■ Exercise requirements:
(A) Reproduce the passage of the data risk article starting at "Enterprise Risk: The" and ending at "of organizational sustainability.".
(B) According to the data risk article, why are internal risk factors fully within an enterprise's control?

■ Text under study:
Data Risk is Enterprise Risk: Good Data Practices as Risk Controls

Digital overlay of person on a laptop
Author: Guy Pearce, CGEIT, CDPSE
Date Published: 1 September 2024
Read Time: 13 minutes
Related: Applied Data Management for Privacy, Security and Digital Trust | Digital | English

There is no question that data risk equates to enterprise risk. Evidence of this is articulated in the origins of the Basel Committee on Banking Supervision’s BCBS239 regulation that was developed as a risk management response to shortcomings identified in international bank management during the global financial crisis of 2007-2008.1 BCBS239 required stringent bank data management practices to enable higher quality bank risk data aggregation and risk reporting as a risk control against adverse market effects on bank continuity.2

Knowing that data risk is enterprise risk nurtures the organizational mindset needed to develop and implement strong enterprise data management practices. While not all sectors are subject to regulations for managing data risk, figure 1 shows examples of how various industries are exposed to data risk. Every industry that collects, stores, and/or uses data is exposed to data risk, and its potential impact can be reduced by implementing appropriate data risk controls.

Every industry that collects, stores, and/or uses data is exposed to data risk, and its potential impact can be reduced by implementing appropriate data risk controls.

A strong, risk-based business case helps create senior executive visibility into data-driven enterprise risk. The benefits of this visibility materialize in the much-needed executive support and resourcing critical to the success of enterprise data initiatives, and consequently, to the reduction of the enterprise’s risk profile. A well-rounded business case with the necessary executive champion helps secure some sustainability for an enterprise’s data risk initiatives.

And just who is the subject of the recommended executive visibility? Good candidates would be the chief risk officer (CRO), the chief operations officer (COO), or even the head of internal audit. BCBS239 resulted in organizational structures such as the office of the chief data officer being established to provide some gravitas for its eponymous lead role in the previous decade.3 As in all risk management contexts, one needs to be careful to mitigate the potential conflicts of interest implied in some of the reporting lines of data risk management officials..

Another supporting argument for data risk as enterprise risk takes the form of today’s data resilience endeavors. Data resilience can be defined as the ability of an enterprise to manage data in a way that supports its ability to rebound from an adverse event.4 In turn, an adverse event can be considered any uncertain event that negatively impacts the ability of an enterprise to achieve its planned objectives. In other words, data resilience is about managing data risk in a manner that ensures that an adverse event does not constrain the enterprise from achieving its objectives. Indeed, the discipline of data risk management is key to organizational resilience.5

Enterprise Risk: The Data Connection

One way of categorizing enterprise risk is by internal or external risk. Internal risk factors are fully within the enterprise’s control6 because they originate as a result of what an enterprise does (or does not do). In contrast, external risk factors are not fully within an enterprise’s control.7 Current external enterprise risk factors include geopolitical uncertainty, elevated inflation, and climate change.8

While it is not in an enterprise’s ambit to control external risk factors directly, it still needs to prepare an organizational response to them in the interests of organizational sustainability.

■ Data for review:

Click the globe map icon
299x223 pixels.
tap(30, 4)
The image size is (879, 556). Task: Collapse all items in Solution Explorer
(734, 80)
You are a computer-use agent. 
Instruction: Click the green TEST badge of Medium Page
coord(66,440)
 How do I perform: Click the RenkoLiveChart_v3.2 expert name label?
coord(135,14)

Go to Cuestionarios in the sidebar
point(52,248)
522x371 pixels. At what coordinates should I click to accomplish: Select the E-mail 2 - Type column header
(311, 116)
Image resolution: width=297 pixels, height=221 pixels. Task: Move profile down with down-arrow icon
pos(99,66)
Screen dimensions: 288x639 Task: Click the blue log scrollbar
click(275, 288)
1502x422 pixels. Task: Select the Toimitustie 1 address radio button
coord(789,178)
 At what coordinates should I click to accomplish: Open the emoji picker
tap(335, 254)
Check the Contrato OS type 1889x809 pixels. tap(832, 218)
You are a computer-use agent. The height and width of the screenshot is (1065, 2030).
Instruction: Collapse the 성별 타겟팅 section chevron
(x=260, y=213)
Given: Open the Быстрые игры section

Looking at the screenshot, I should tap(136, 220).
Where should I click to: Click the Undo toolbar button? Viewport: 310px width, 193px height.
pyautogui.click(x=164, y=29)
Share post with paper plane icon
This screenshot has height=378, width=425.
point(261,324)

■ Results for the exercise:
(A)
Enterprise Risk: The Data Connection

One way of categorizing enterprise risk is by internal or external risk. Internal risk factors are fully within the enterprise’s control6 because they originate as a result of what an enterprise does (or does not do). In contrast, external risk factors are not fully within an enterprise’s control.7 Current external enterprise risk factors include geopolitical uncertainty, elevated inflation, and climate change.8

While it is not in an enterprise’s ambit to control external risk factors directly, it still needs to prepare an organizational response to them in the interests of organizational sustainability.

(B) Internal risk factors are fully within an enterprise's control because they originate from what the enterprise does or does not do.